→ Exercise
Extend the blog post about the Harrisons and Martin Van Buren by writing what comes after its final sentence.

→ Extract to read
'''

Monday, November 27, 2017

Anna Tuthill Symmes Harrison: What I Know Going In

Again, a First Lady about whom no books have been written and a President with almost no book options to choose from. At least this time there is a good excuse: Willilam Henry Harrison is the infamous President who chose not to wear an overcoat, shivered through his inauguration, caught ill (three weeks later), and died a month into his term. According to a quick Wikipedia search, Anna Harrison was too ill to accompany William Henry to Washington, D.C., for his inauguration and never made it there before he died. Jane Irwin Harrison, the widow of the Harrison's late son, agreed to take on hostess duties until her mother-in-law's expected arrival. That's all I know. I look forward to learning more by reading:  

William Henry Harrison by Gail Collins, another in Schlesinger's The American Presidents series.  

Image taken from amazon.com

Unfortunately, the book is currently checked out by another patron at the library and is not due until mid-December. It'll probably be another couple months before I get to blogging again. I apologize in advance, dear reader. 

Van Buren Revealed

I started a new full-time job last month, so I have fallen behind on my reading and blogging. It's probably been a month or more since I finished my chosen Martin Van Buren biography. I hate to give short shrift to an already forgotten past president and first lady, but I need to power through this mostly-from-memory blog before the holiday rush really sets in.  

I learned basically nothing about either Van Buren's wife or his acting first lady from reading his biography. He married his cousin, Hannah Hoes, partly because Kinderhook, New York, was such an exclusively Dutch part of the state that Van Buren, though born in the United States, spoke Dutch as his first language and was criticized by some as too foreign to be president. The community was tightly interrelated. They quickly made a family, but Hannah died nearly two decades before Martin became president. The most important thing I remember about Angelica Singleton Van Buren, his daughter-in-law who helped complete some of the first lady functions in the absence of a president's wife, is that she was a Southerner who complimented the Southern visiting and socializing that Van Buren used as part of his political networking and strategy.  

Van Buren was a single-term president because he was forced to take the blame for the Panic of 1837, which hit just months after his inauguration, the complicated result of unregulated economic practices set in motion well before he took the executive office. And while Van Buren continued to hold political influence after finishing his presidential term, including a second campaign for the presidency, his most significant impact on American political history perhaps happened well before he held the highest office in the land. Basically, while Andrew Jackson is most often given credit for creating the modern Democratic Party because he was the first President elected by it, Van Buren is, in fact, the figure who deserves that credit because of all the organizing he did behind the scenes to create the coalition that would become the party. Basically, Van Buren spent years putting in the muscle to organize people into this new kind of political grouping that held power to elect and sway officials. He began locally in New York, then traveled across the country, pulling people into this political organization that supported a kind of Jeffersonian democracy that extended from the rural planter to the urban worker while also getting behind federal government projects enough to appease westerners like Jackson who wanted to see United States expansion. Basically, by putting the weight of his name and his organization behind Andrew Jackson for president, Martin Van Buren created the modern Democratic Party.

'''

→ Supplied information
'''

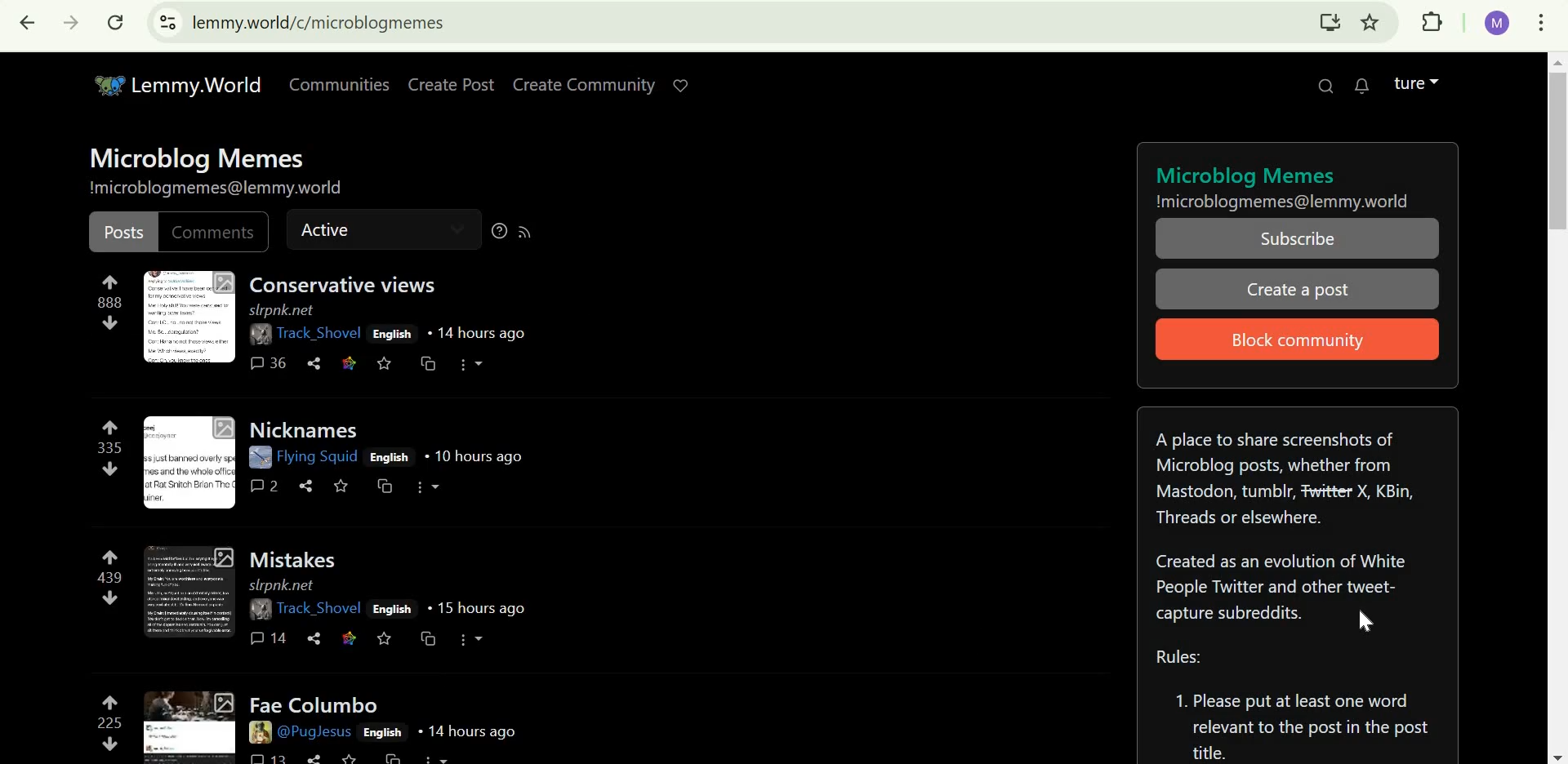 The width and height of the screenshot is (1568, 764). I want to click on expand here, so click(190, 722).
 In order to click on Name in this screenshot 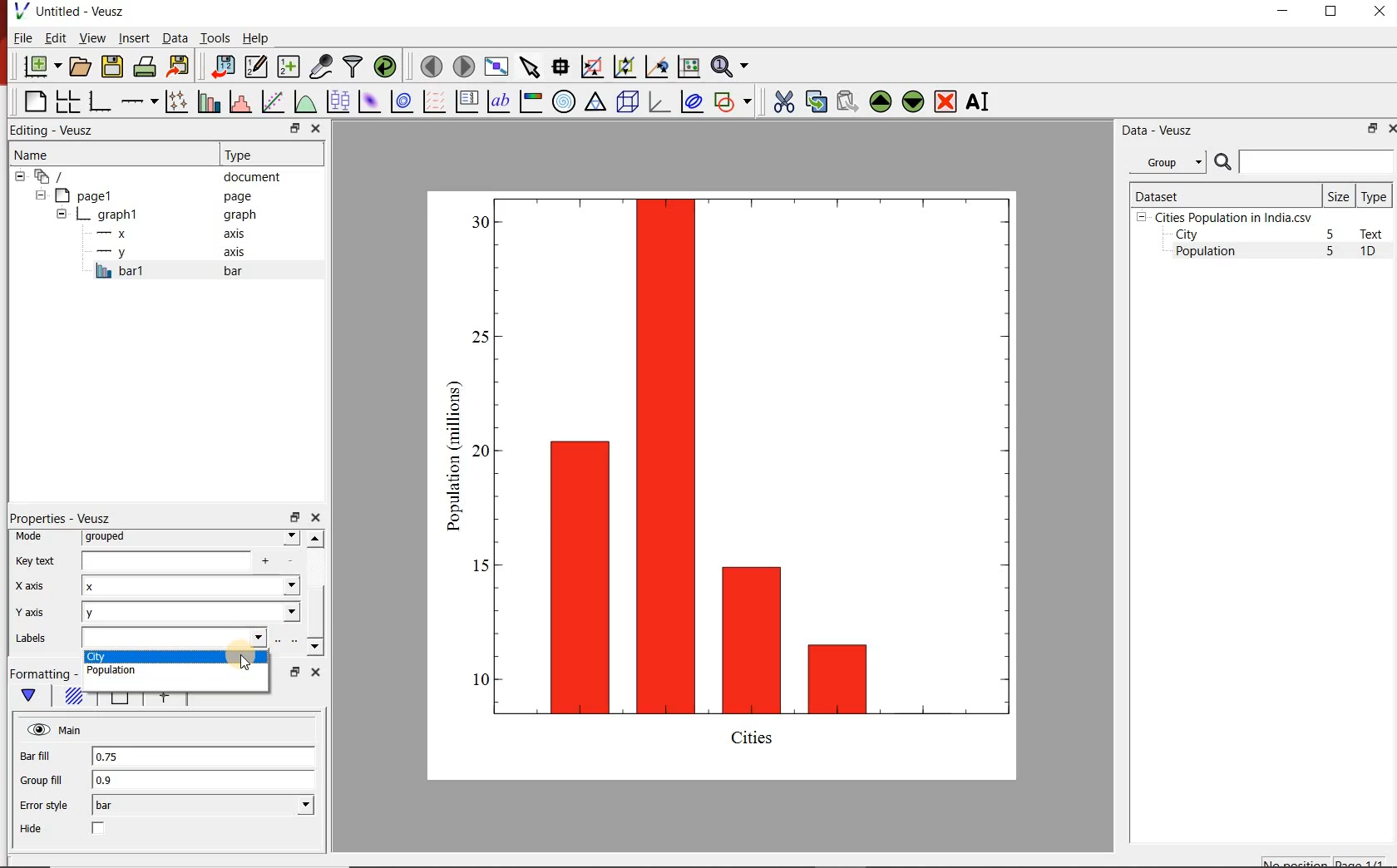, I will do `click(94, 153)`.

'''

→ The output
Van Buren also helped define a modern understanding of federal spending, limiting it to projects that specifically spanned more than one state, leaving in-state projects to the states themselves. Van Buren continued the Indian removals put in motion by Andrew Jackson, and he once owned a slave who ran away. Van Buren held complicated, sometimes contradictory, opinions about slavery and abolition. Much of what he said while in the political spotlight was so non-committal it could be used by either side. As every president before him, he refused to tackle to the issue of slavery in any substantive way, but Van Buren eventually took a stand wholly against admitting new slave states into the Union, ending any chances of his political re-election and predicting a civil war if the country did not heed his warning. 

Our eighth president certainly led a more interesting life than I expected from a one-term president who has been largely forgotten to history. I just wish we could learn more about the ladies in his life.  

Monday, September 11, 2017

Hannah Hoes Van Buren and Angelica Singleton Van Buren: What I Know Going In

Next to nothing. In finding my preferred book for our country's eighth president and first lady, I discovered that Martin Van Buren's wife, Hannah Van Buren, died eighteen years before he was elected to the White House. The role of Acting First Lady was taken up by Martin Van Buren's daughter-in-law, Angelica Singleton Van Buren. There are no books written about either of these women and almost none written about President Van Buren himself.  

I will learn about Van Buren's life and administration through the brief biography Martin Van Buren, written by Ted Widmer as part of Arthur M. Schlesinger, Jr.'s The American Presidents Series.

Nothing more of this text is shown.